In early trials of preoperative short-course RT from Sweden, patients were randomized to preoperative RT (25 Gy in five daily fractions over 5–7 days) or underwent surgery alone. The incidence of pelvic recurrence was significantly reduced with RT at the expense of increased postoperative morbidity.1,2 A similar follow-up trial with improved RT techniques showed reduction in both locoregional and distant recurrence as well as improvement in overall survival (OS) with the short-course regimen.3 The rate of postoperative morbidity was reduced with the improved RT technique and postoperative mortality was low in both groups. These trials set the stage for the Swedish Rectal Cancer Trial, which randomized patients to the short-course regimen followed by surgery 1 week later versus surgery alone. After a median follow-up of 13 years, RT significantly reduced local recurrence (LR) rates (9 versus 26 %; p<0.001) and improved OS (38 versus 30 %; p=0.008).4 Subset analyses found statistically significant reductions in LR for all stage groups. However, these LR and OS benefits were not without potential toxicity. With long-term follow-up, patients treated with RT were more likely to develop small bowel obstruction.5,6
The Swedish Rectal Cancer Trial was undertaken prior to widespread adoption of the total mesorectal excision (TME) surgical technique. Compared with the conventional surgical techniques at that time, TME significantly reduced LR rates.7 To determine the value of preoperative RT in the TME era, investigators from The Netherlands initiated a multicenter trial randomizing 1,861 patients to preoperative short-course RT with TME compared with TME alone. The RT dose/fractionation and surgical timelines were similar to the Swedish trials. The most recent update with median follow-up of 12 years demonstrated a persistent reduction in the 10-year cumulative incidence of LR (5 versus 11 %; p<0.0001).8 Compared to the Swedish Rectal Cancer Trial, overall LR rates were substantially lower with TME. The 10-year risk of LR with TME alone for stage I and III rectal cancers was 3 % and 19 %, respectively. While there was no improvement in 10-year OS with RT (48 versus 49 %; p=0.86), OS was improved in stage III patients with negative circumferential radial margins (50 versus 40 %; p=0.03). The benefit in local control was at the expense of impaired bowel function and incontinence.9
Considering the potential for overtreatment in some rectal cancer patients, the Medical Research Council (MRC) and National Cancer Institute of Canada (NCIC) initiated a multicenter randomized trial comparing short-course preoperative RT (25 Gy/5) versus a selective postoperative CRT (45 Gy in 25 fractions with concurrent 5-fluorouracil [5FU]) approach for patients with an involved circumferential resection margin (≤1 mm). TME was encouraged and performed in the majority of patients but not mandated by protocol. Unlike the former trials, modern staging techniques, including magnetic resonance imaging (MRI) and endoscopic ultrasound (EUS), were available (but not mandated) to determine operability and potentially guide resection. At a median follow-up of 4 years, the short-course RT arm was associated with a significantly lower 5-year LR (4 versus 11 %; hazard ratio [HR] 0.39 95 % confidence interval [CI] 0.27–0.58; p<0.0001).10 Five-year disease-free survival (DFS) was also improved with short-course RT (74 versus 67 %; HR 0.76 95 % CI 0.62–0.94; p=0.013), but there was no difference in 5-year OS (70 versus 68 %). Circumferential margin involvement was rare (12 %), and only 9 % of patients in the selective postoperative group received adjuvant radiotherapy. The higher rates of LR in this group suggest postoperative CRT cannot fully compensate for an involved surgical margin, and/or the selection criteria for postoperative CRT were inadequate.

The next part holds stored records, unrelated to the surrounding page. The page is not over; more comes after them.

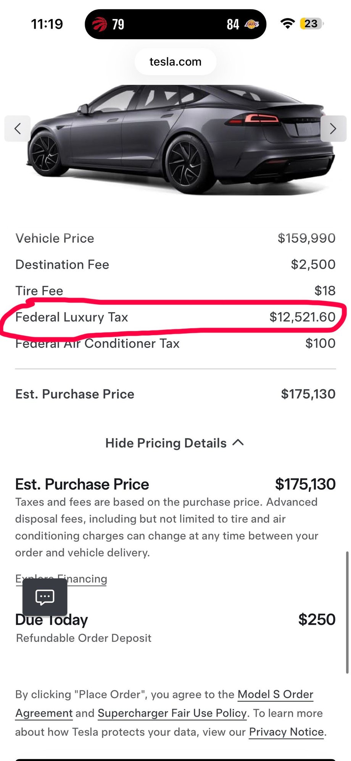Tap the Lakers logo in the live score
The width and height of the screenshot is (351, 761).
pos(252,24)
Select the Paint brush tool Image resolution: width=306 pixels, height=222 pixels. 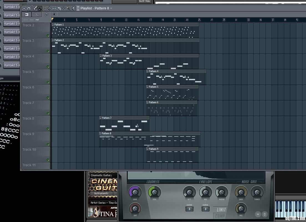point(40,8)
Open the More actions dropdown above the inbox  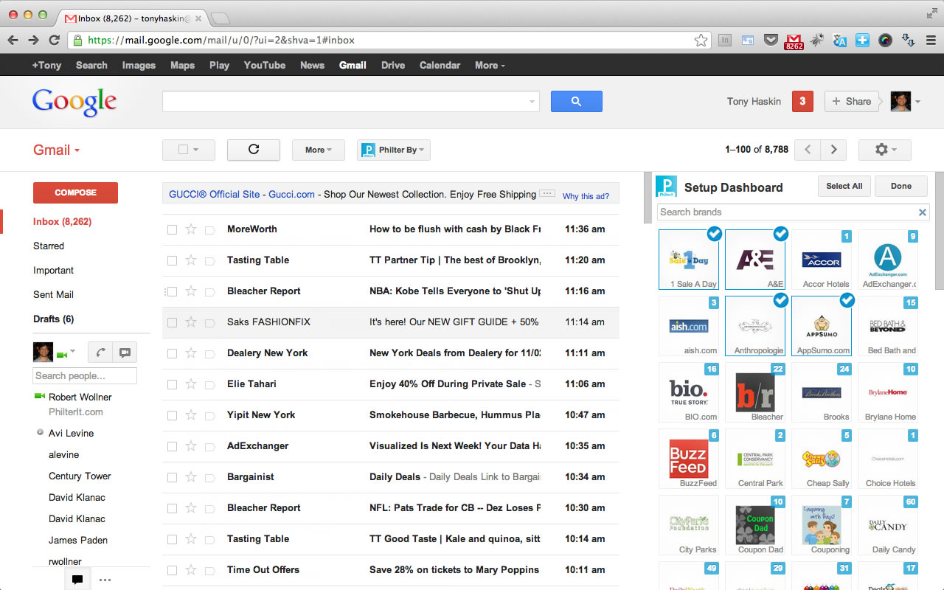tap(318, 150)
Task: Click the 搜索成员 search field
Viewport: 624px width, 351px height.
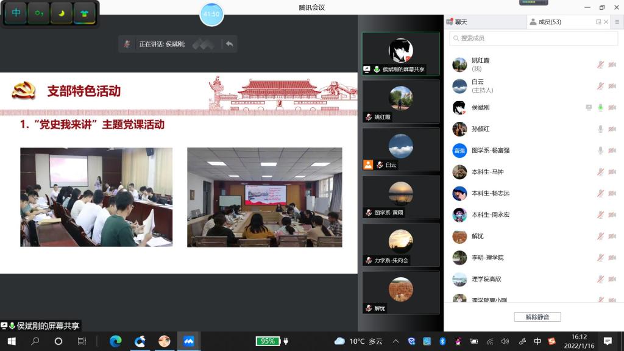Action: (533, 38)
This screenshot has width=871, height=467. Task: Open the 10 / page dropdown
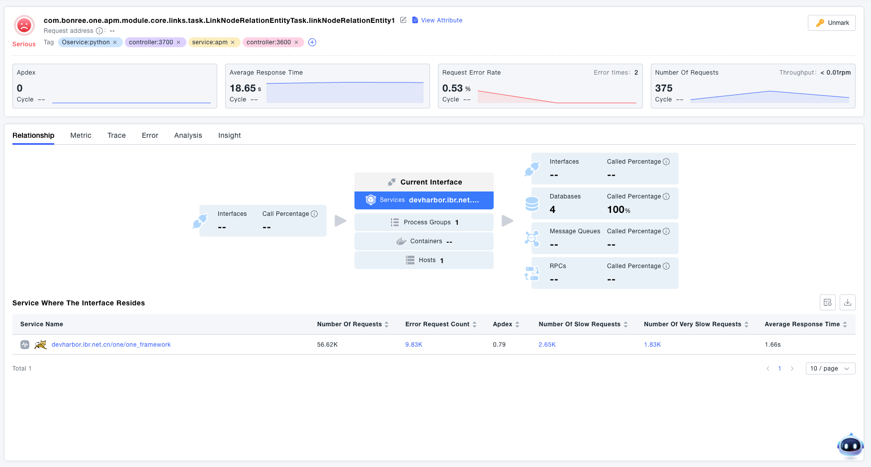(x=830, y=369)
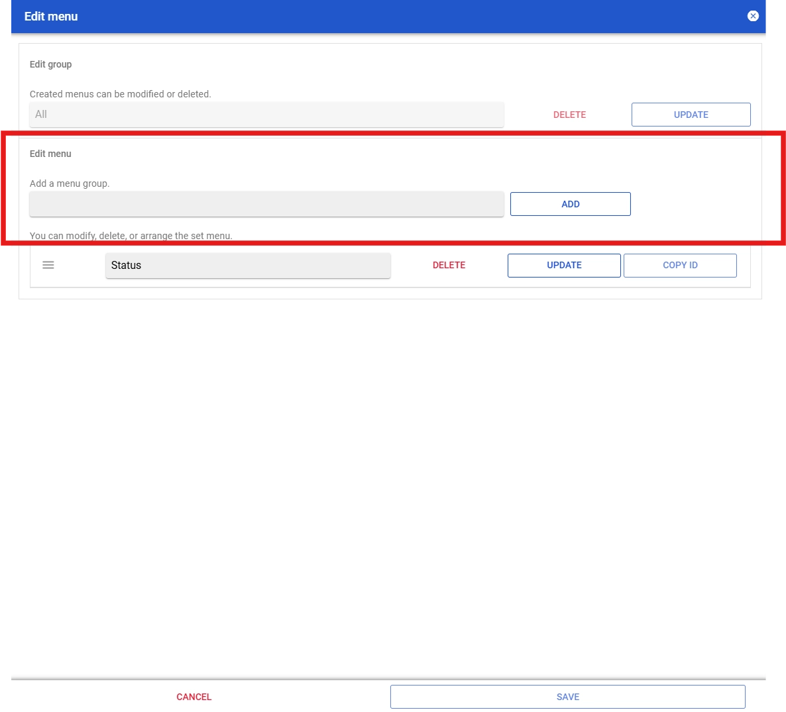The height and width of the screenshot is (712, 786).
Task: Click 'You can modify, delete, or arrange' text
Action: 131,236
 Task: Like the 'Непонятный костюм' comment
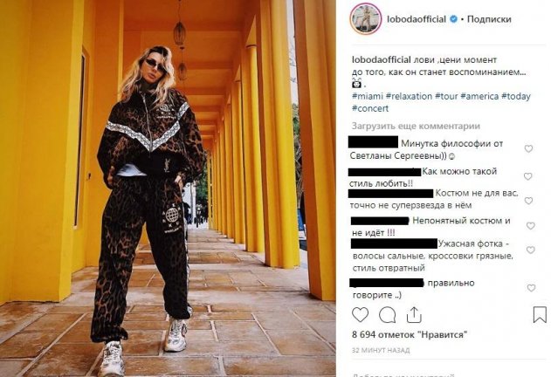(x=531, y=225)
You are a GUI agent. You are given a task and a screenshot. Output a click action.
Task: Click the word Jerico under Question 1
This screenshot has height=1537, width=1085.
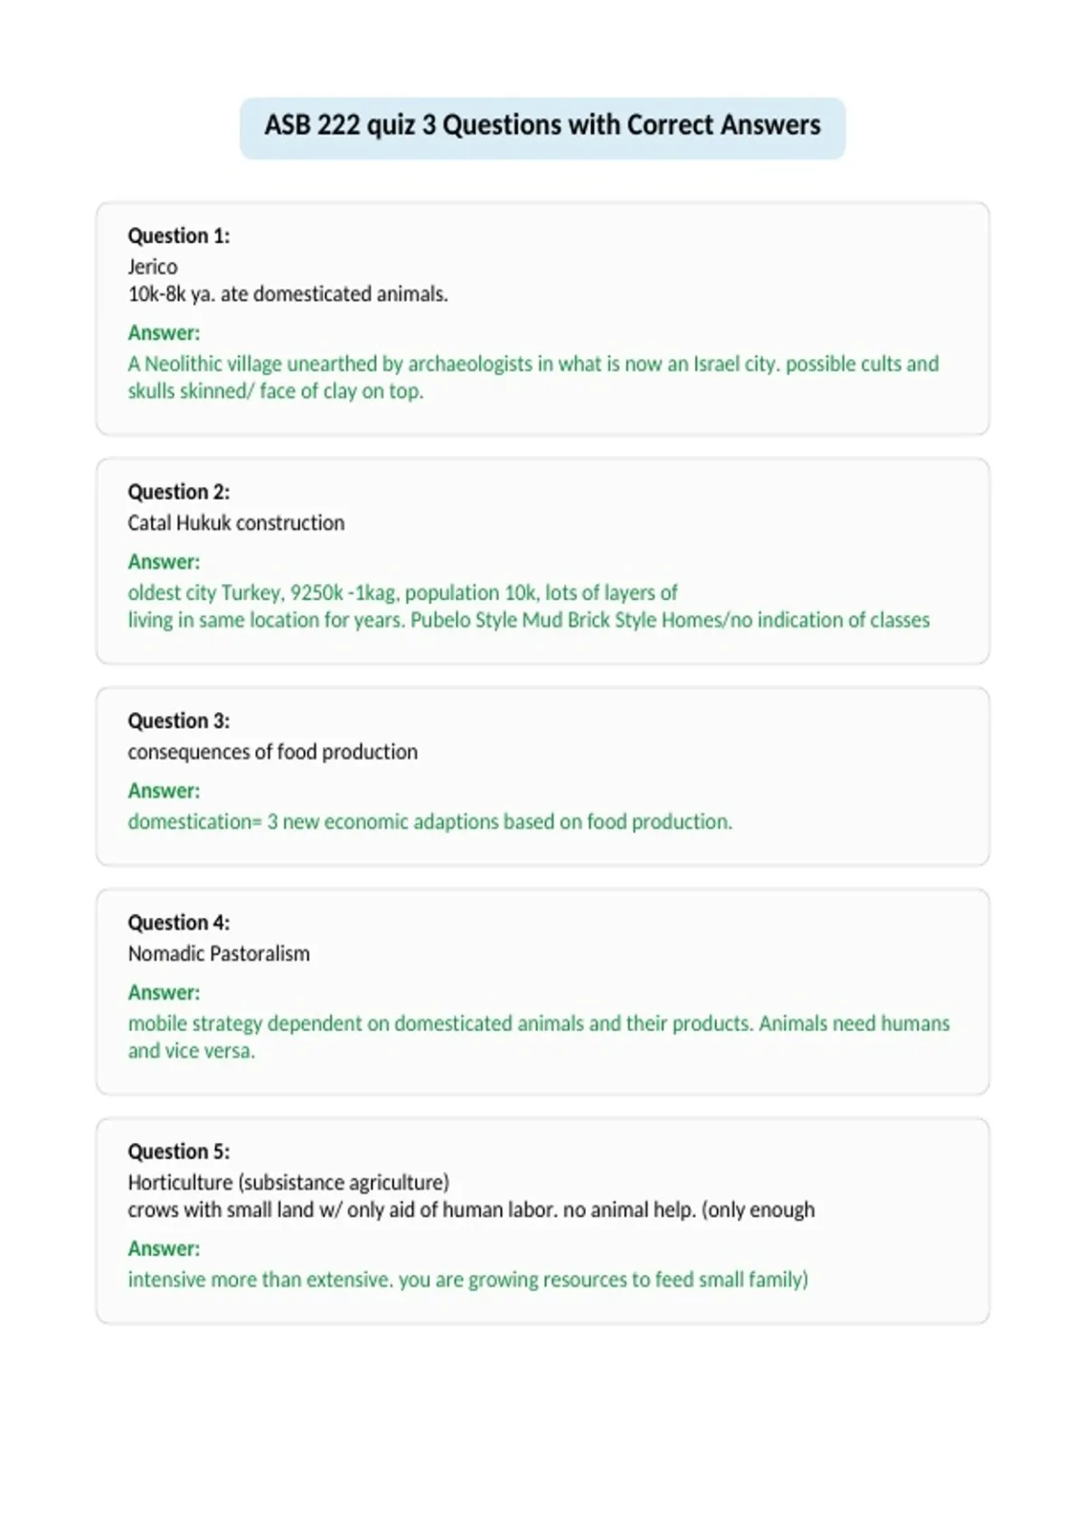coord(152,267)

All three trials of preoperative short-course RT demonstrate significant reductions in LR (see Table 1). The latter two trials show exceedingly low rates of LR in stage I patients treated with TME with or without preoperative short-course RT. Considering the potential late effects of RT, these patients may not derive a clinically meaningful benefit from this approach. A potential disadvantage of early surgery following short-course RT is that 1 week is inadequate for tumor downstaging to occur. Such downstaging may allow patients with more distal tumors to undergo sphincter-sparing low anterior resection (LAR) instead of abdominoperineal resection (APR) and improve R0 resection rates. Another concern with the large doses per fraction used in the short-course RT regimen is the potential late gastrointestinal (GI) toxicity as seen with long-term follow-up from the Swedish and Dutch trials.
In contrast to the experience with preoperative therapy in northern Europe, the historical standard for locally advanced rectal cancer in the US and other parts of Europe had been postoperative radiotherapy with or without chemotherapy. During the early to mid-1990s, multiple randomized trials were initiated centering on two major themes: long-course preoperative CRT versus postoperative CRT and long-course preoperative RT with or without chemotherapy. In a landmark trial, German investigators randomized 823 patients with cT3-4 or node-positive rectal cancer to receive 50.4 Gy in 28 fractions concurrent with continuous infusion 5FU, followed by TME surgery 6 weeks later, versus upfront TME and an identical CRT regimen, with an additional 5.4 Gy tumor bed boost. All patients were staged with modern imaging techniques) including EUS. Both arms were assigned to four cycles of adjuvant bolus 5FU following CRT completion. Initial results found improved compliance with preoperative therapy. A significant downstaging effect was seen with a pathologic complete response (pCR) rate of 8 %, lower rates of nodal positivity (25 versus 40 %), and higher rates of sphincter-preservation in patients judged to initially require an APR.11 Acute and late toxicity were reduced with the preoperative regimen. After a median follow-up of 11 years, 10-year LR was significantly lower with preoperative RT (7 versus 10 %; p=0.048).12 No difference was seen in DFS or OS.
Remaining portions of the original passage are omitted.